There is wide variation among OB-GYNs regarding the prevention of eclampsia and complications of magnesium are not uncommon. The survey revealed that OB-GYNs are using alternative antiepileptics in scenarios where there is concern for magnesium's safety profile. In addition, over half of those surveyed believe there is a need for validated antiepileptics other than magnesium for the prevention of eclampsia in patients with preeclampsia. These findings suggest that OB-GYNs would support further research into alternative antiepileptics in the prevention of eclampsia.
调查妇产科医生在使用硫酸镁(镁)预防子痫方面的实践模式和观点。
我们进行了一项基于网络的横断面调查,向妊娠相关护理研究网络中的 564 名妇产科医生发放了 18 项调查问卷。该调查使用临床情况来观察提供者在子痫前期和相对镁禁忌证患者中预防子痫的实践。其次,我们评估了提供者对镁的态度,并询问了他们与使用镁相关的并发症的经验。该调查还包含一个嵌入式教育部分,介绍了镁毒性的症状和体征,然后为那些自我识别从未治疗过镁毒性的提供者提供了 2 项测验。

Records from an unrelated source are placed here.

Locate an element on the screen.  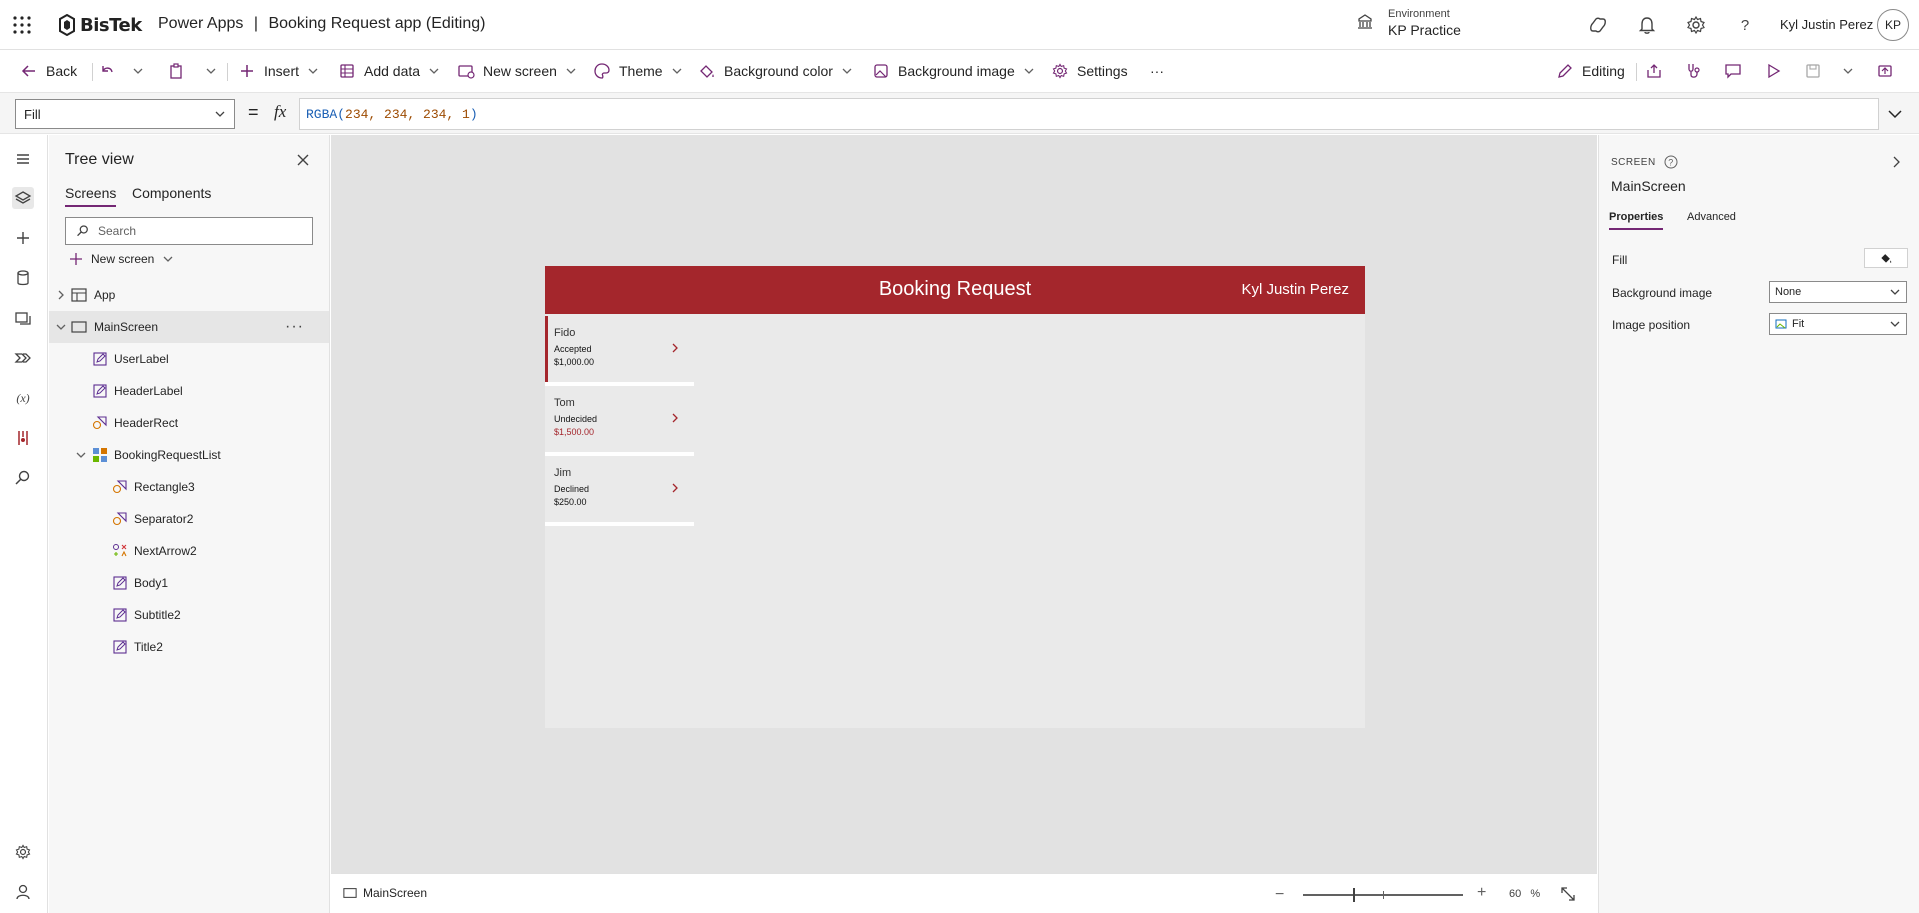
share-button is located at coordinates (1654, 71).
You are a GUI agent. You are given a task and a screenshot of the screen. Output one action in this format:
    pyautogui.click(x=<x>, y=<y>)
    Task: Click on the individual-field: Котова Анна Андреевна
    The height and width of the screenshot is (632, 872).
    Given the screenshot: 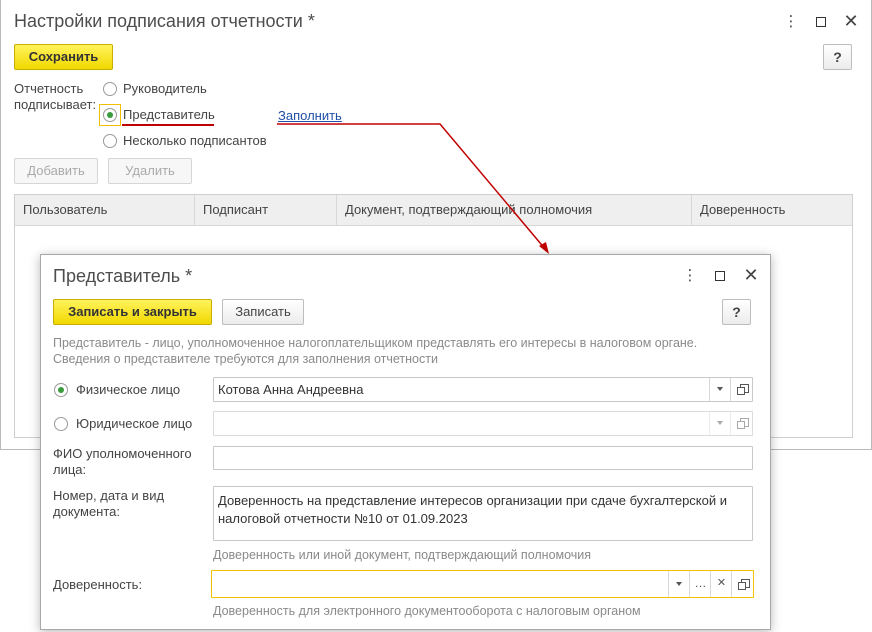 What is the action you would take?
    pyautogui.click(x=483, y=390)
    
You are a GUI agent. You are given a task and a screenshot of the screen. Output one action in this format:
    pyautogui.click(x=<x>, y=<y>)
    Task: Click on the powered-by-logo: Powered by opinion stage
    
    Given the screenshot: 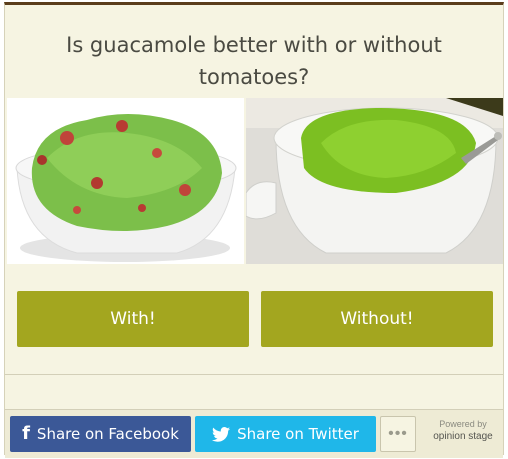 What is the action you would take?
    pyautogui.click(x=463, y=432)
    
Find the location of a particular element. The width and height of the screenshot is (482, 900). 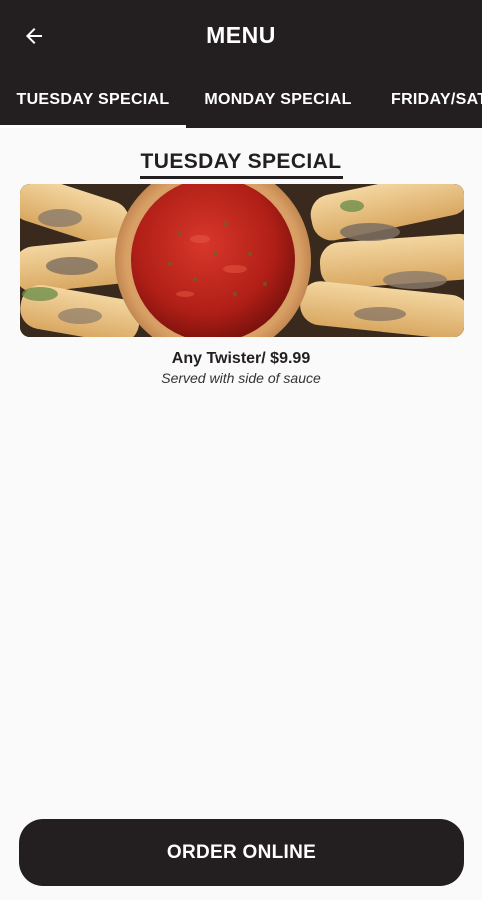

page-title: MENU is located at coordinates (241, 35).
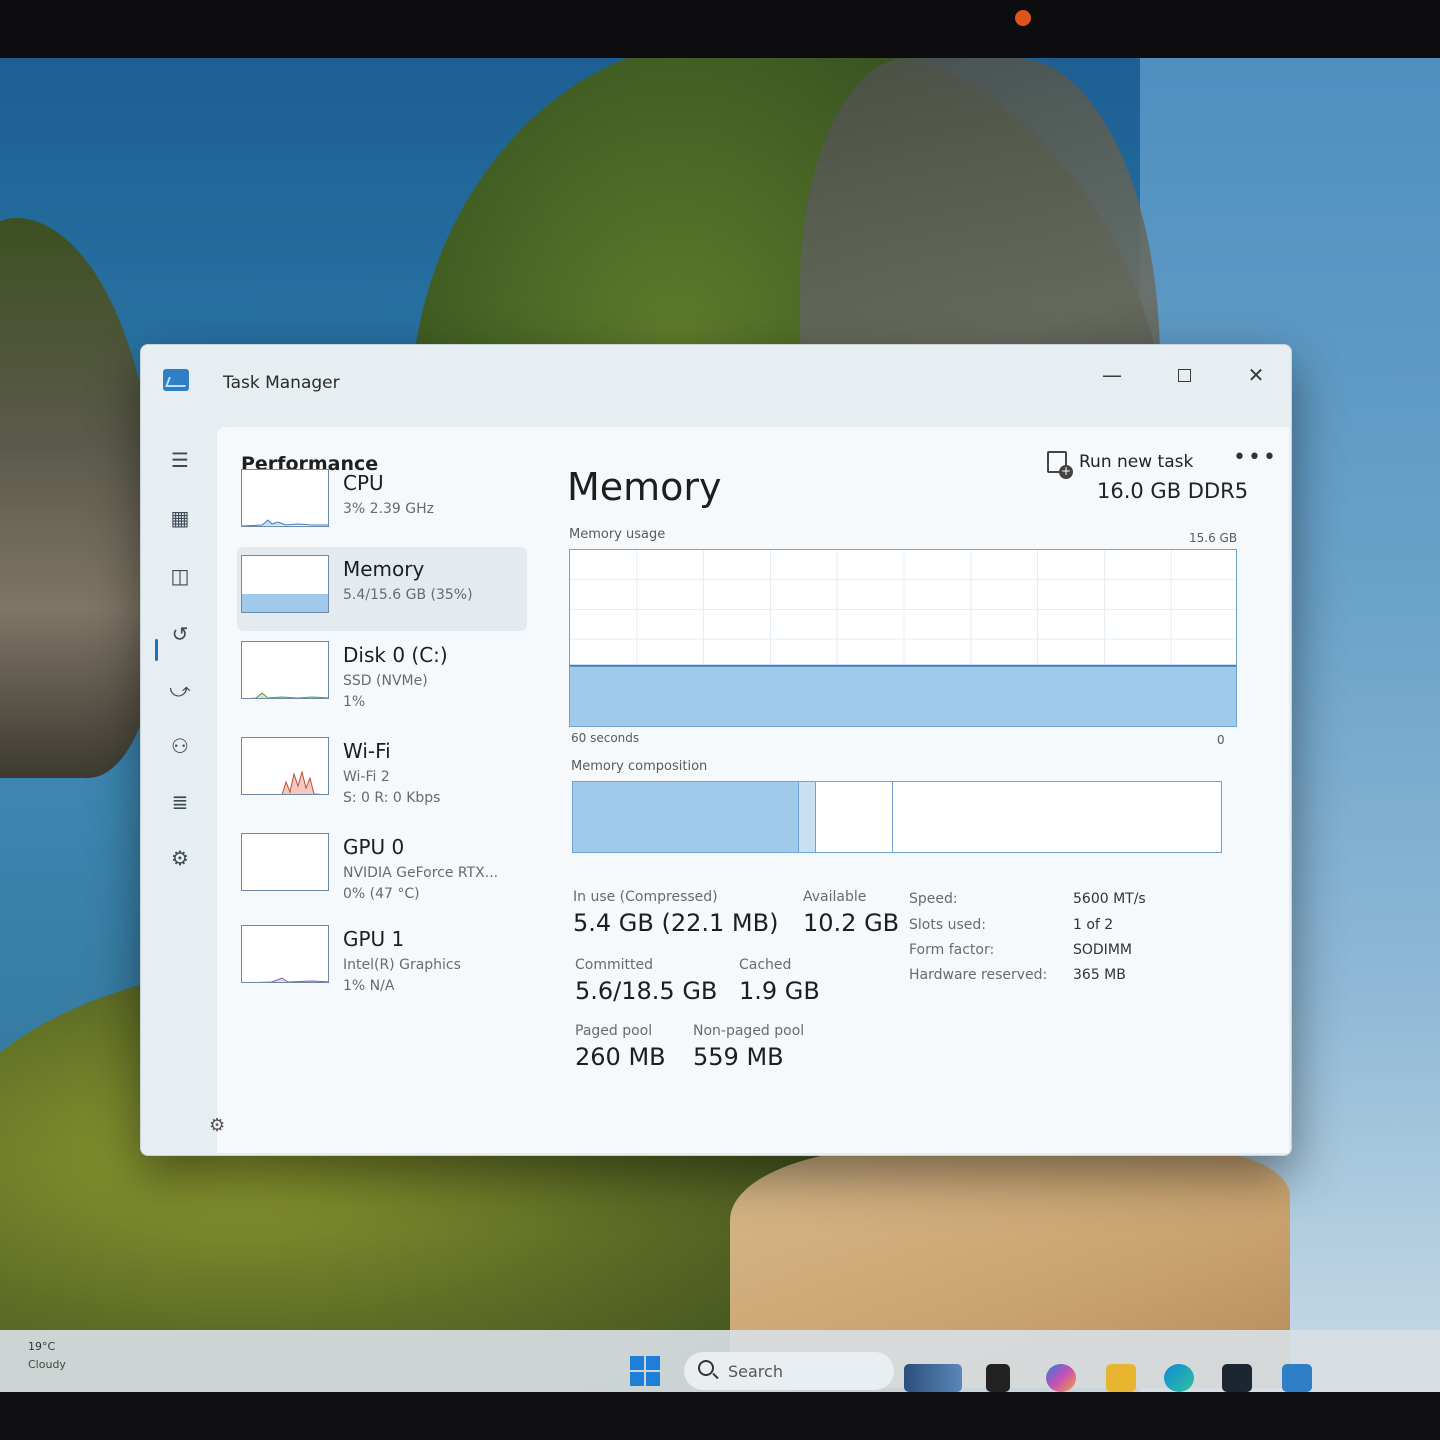  Describe the element at coordinates (720, 29) in the screenshot. I see `monitor-bezel-top` at that location.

近 30%的妇产科医生联系并完成了调查。对于子痫前期且有镁禁忌证(如重症肌无力)的患者,44.4%的受访者会使用其他抗癫痫药,42.5%的受访者根本不会使用抗癫痫药。对于伴有子痫前期肺水肿的患者,32.5%的人会给予常规剂量的镁,33.1%的人会给予低于常规剂量的镁,12.3%的人会使用其他抗癫痫药,22.1%的人根本不会使用抗癫痫药。对于伴有子痫前期肾脏损害的实验室证据的患者,大多数受访者(89.6%)表示会给予低于常规剂量的镁。关于临床医生遇到的镁相关并发症,超过三分之一的受访者在子痫前期患者中使用葡萄糖酸钙治疗镁毒性。对于那些没有治疗过镁毒性并被提示接受教育部分和测验的提供者,所有人都知道镁的初始推注剂量,并且大多数人能够识别毒性症状。大多数(81.8%)的受访者表示,连续镁输注会增加对专门人员的需求,以照顾使用它们的患者。近 57%的受访者认可在子痫前期预防中需要替代抗癫痫药来替代镁。大多数手写回复支持这种需求,理由是担心镁的安全性和副作用。
妇产科医生在子痫前期预防和镁相关并发症方面存在广泛差异。调查显示,妇产科医生在担心镁的安全性时会使用其他抗癫痫药。此外,超过一半的受访者认为,对于子痫前期患者,预防子痫除镁以外还需要有经过验证的抗癫痫药。这些发现表明,妇产科医生将支持进一步研究替代抗癫痫药在子痫前期预防中的应用。